Pertamina adalah perusahaan minyak dan gas bumi yang dimiliki pemerintah Indonesia. Berdiri sejak 10 Desember 1957 dengan nama PT Permina, pada  1961 perusahaan ini berganti nama menjadi PN Permina dan setelah merger dengan PN Pertamin di tahun 1968 namanya berubah menjadi PN Pertamina.

Dengan bergulirnya UU No.8 Tahun 1971 sebutan perusahaan menjadi Pertamina yang terintegrasi dari hulu sampai ke hilir. Sebutan ini tetap dipakai setelah Pertamina berubah status hukumnya menjadi PT. Pertamina (Persero) pada tanggal 17 September 2003 berdasarkan UU Nomor 22 tahun 2001 tentang Minyak dan Gas Bumi. Sejak menjadi PT Pertamina (Persero) tahun 2003 sampai sekarang Struktur Organisasi PT. Pertamina (Persero) beberapa kali mengalami perubahan.

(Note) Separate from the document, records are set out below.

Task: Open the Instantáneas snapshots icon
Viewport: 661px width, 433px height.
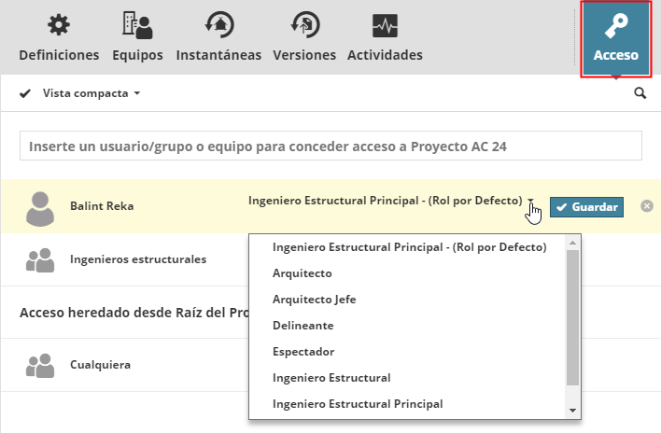Action: point(218,25)
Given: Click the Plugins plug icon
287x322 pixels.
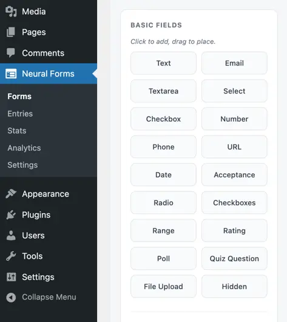Looking at the screenshot, I should [11, 215].
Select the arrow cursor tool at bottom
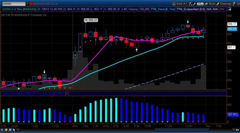The height and width of the screenshot is (133, 240). [x=14, y=130]
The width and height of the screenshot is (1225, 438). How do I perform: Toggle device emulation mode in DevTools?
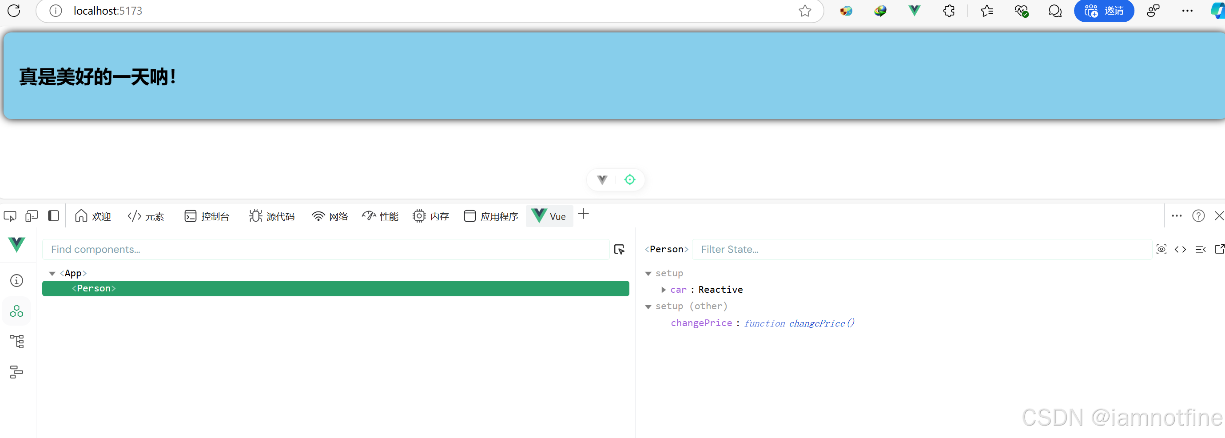pos(31,215)
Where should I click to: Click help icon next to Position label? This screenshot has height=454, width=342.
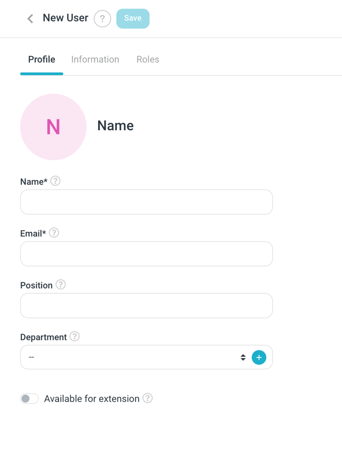tap(61, 284)
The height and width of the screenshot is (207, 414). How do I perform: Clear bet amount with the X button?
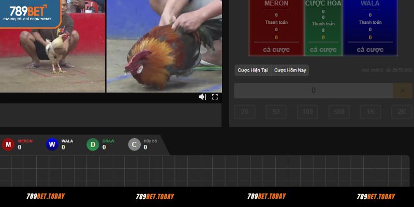(x=403, y=91)
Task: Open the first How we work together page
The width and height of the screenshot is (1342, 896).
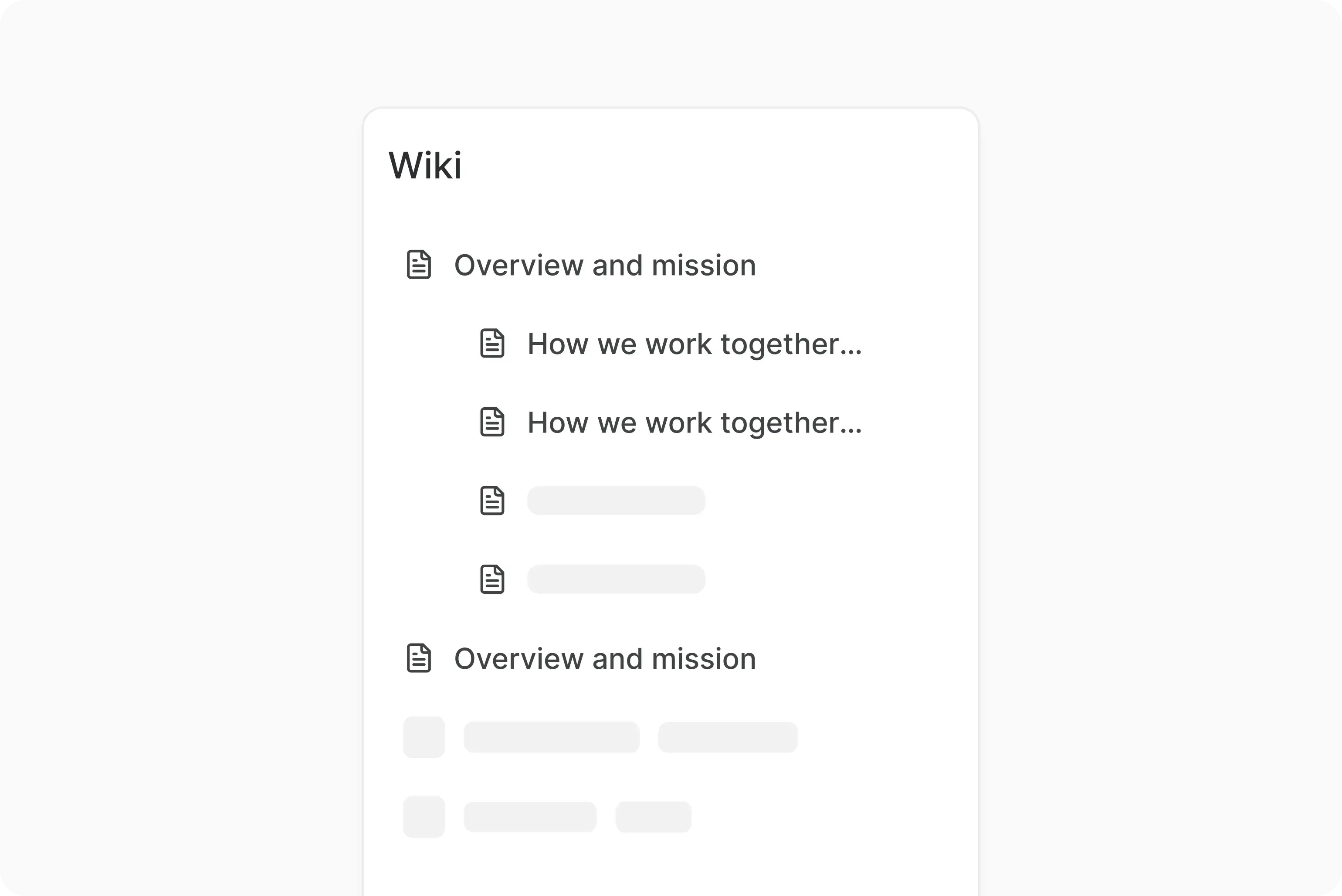Action: [694, 343]
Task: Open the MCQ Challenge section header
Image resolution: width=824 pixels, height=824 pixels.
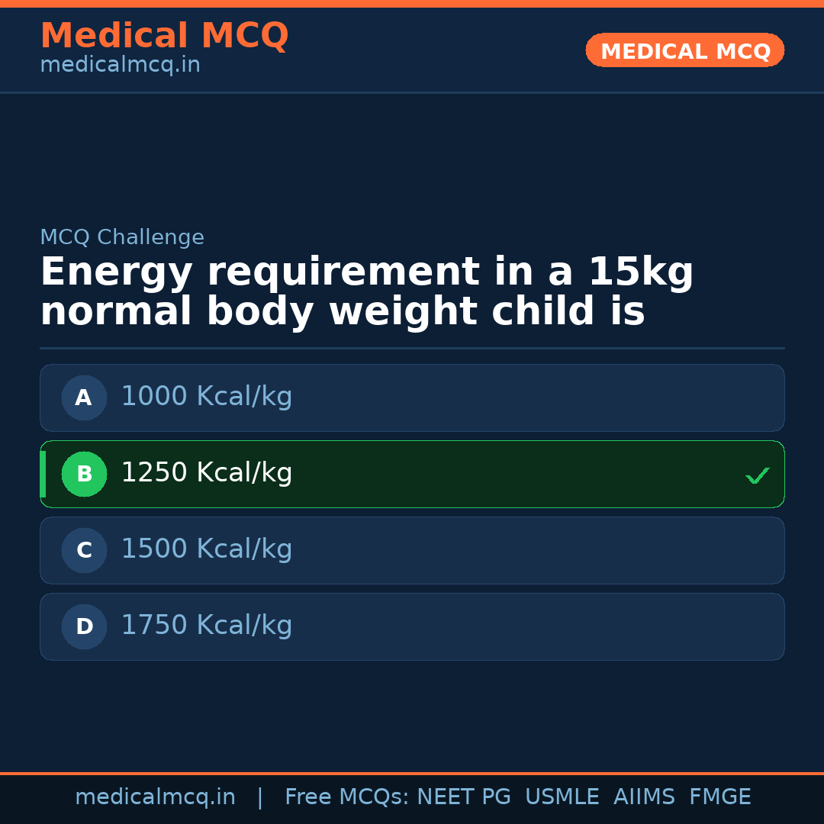Action: [x=122, y=237]
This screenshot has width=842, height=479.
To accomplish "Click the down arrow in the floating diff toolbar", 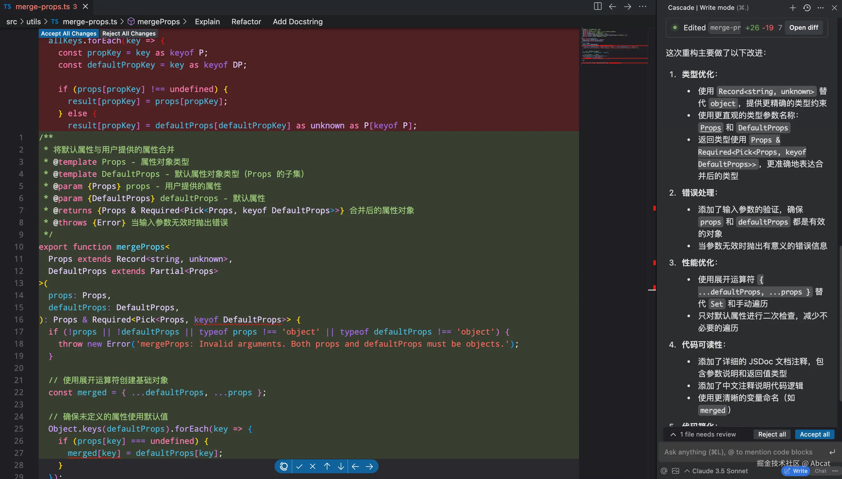I will tap(341, 466).
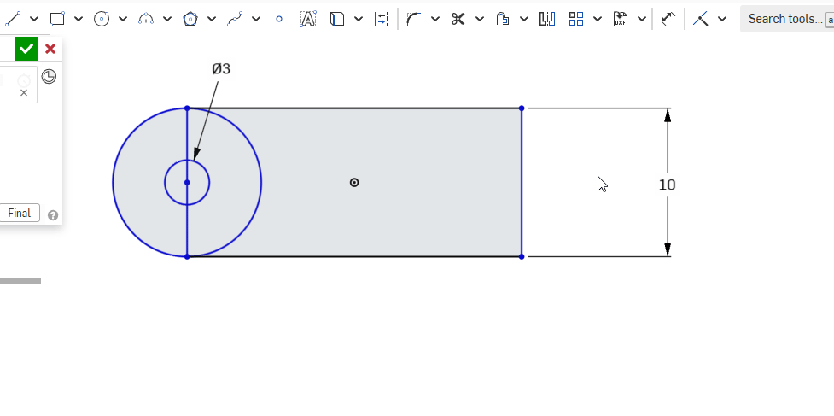
Task: Open the Linear pattern dropdown arrow
Action: pos(598,19)
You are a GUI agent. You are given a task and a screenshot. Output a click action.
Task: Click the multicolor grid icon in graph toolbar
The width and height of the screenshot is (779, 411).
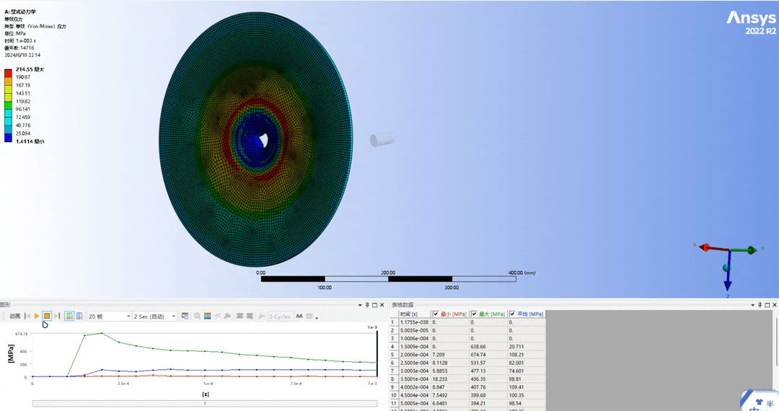pyautogui.click(x=207, y=316)
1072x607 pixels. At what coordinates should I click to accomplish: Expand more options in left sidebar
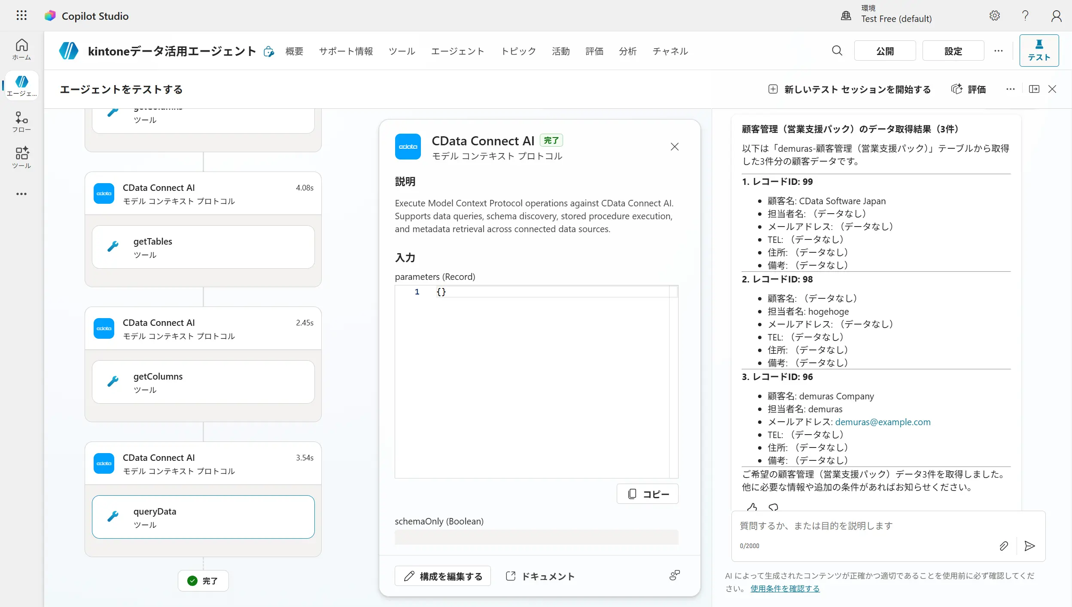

Sebagai BUMN, Pertamina tunduk pada Undang-undang No. 19 Tahun 2003 tentang Badan Usaha Milik Negara yang bertujuan bukan hanya sekedar mengejar keuntungan dan memberikan sumbangan pada penerimaan negara namun BUMN adalah salah satu pelaku kegiatan ekonomi dalam perekonomian nasional berdasarkan demokrasi ekonomi memiliki peranan penting dalam penyelenggaraan perekonomian nasional guna mewujudkan kesejahteraan masyarakat sebagaimana diamanatkan oleh UUD 1945.

Perubahan Struktur Organisasi yang signifikan terjadi pada Pertengahan Tahun 2020. Lewat Salinan Keputusan Menteri BUMN nomor SK-198/MBU/06/2020, tentang Pemberhentian, Perubahan Nomenklatur Jabatan, Pengalihan Tugas dan Pengangkatan AnggotaAnggota Direksi Perusahaan Perseroan (Persero) PT Pertamina tertanggal 12 Juni 2020, pemerintah menetapkan struktur organisasi Direksi yang semula 11 orang menjadi 6 orang.

Sedangkan Direktorat Operasional yang sebelumnya ada di Pertamina masuk ke dalam beberapa subholding yang telah dibentuk, yaitu Subholding Upstream (PT Pertamina Hulu Energi), Subholding Refinery & Petrochemical (PT Kilang Pertamina Indonesia), Subholding Commercial & Trading (PT Pertamina Patra Niaga), Subholding Power & New and Renewable Energi (PT Pertamina Power Indonesia), serta Shipping Company (PT Pertamina International Shipping).

Semua subholding tersebut akan menjalankan bisnis bersama dengan Subholding Gas yang sebelumnya telah terbentuk di bawah Pertamina melalui PT Perusahaan Gas Negara Tbk sejak 2018.

Kurtubi, praktiksi migas, mengatakan  sumber dari permasalahan migas di Indonesia saat ini adalah Undang-Undang (UU) Migas Nomor 22 Tahun 2001. Dalam UU tersebut memberikan kuasa pertambangan kepada negara. UU tersebut, membuat pengelolaan migas dilakukan secara B to G (Business to Government).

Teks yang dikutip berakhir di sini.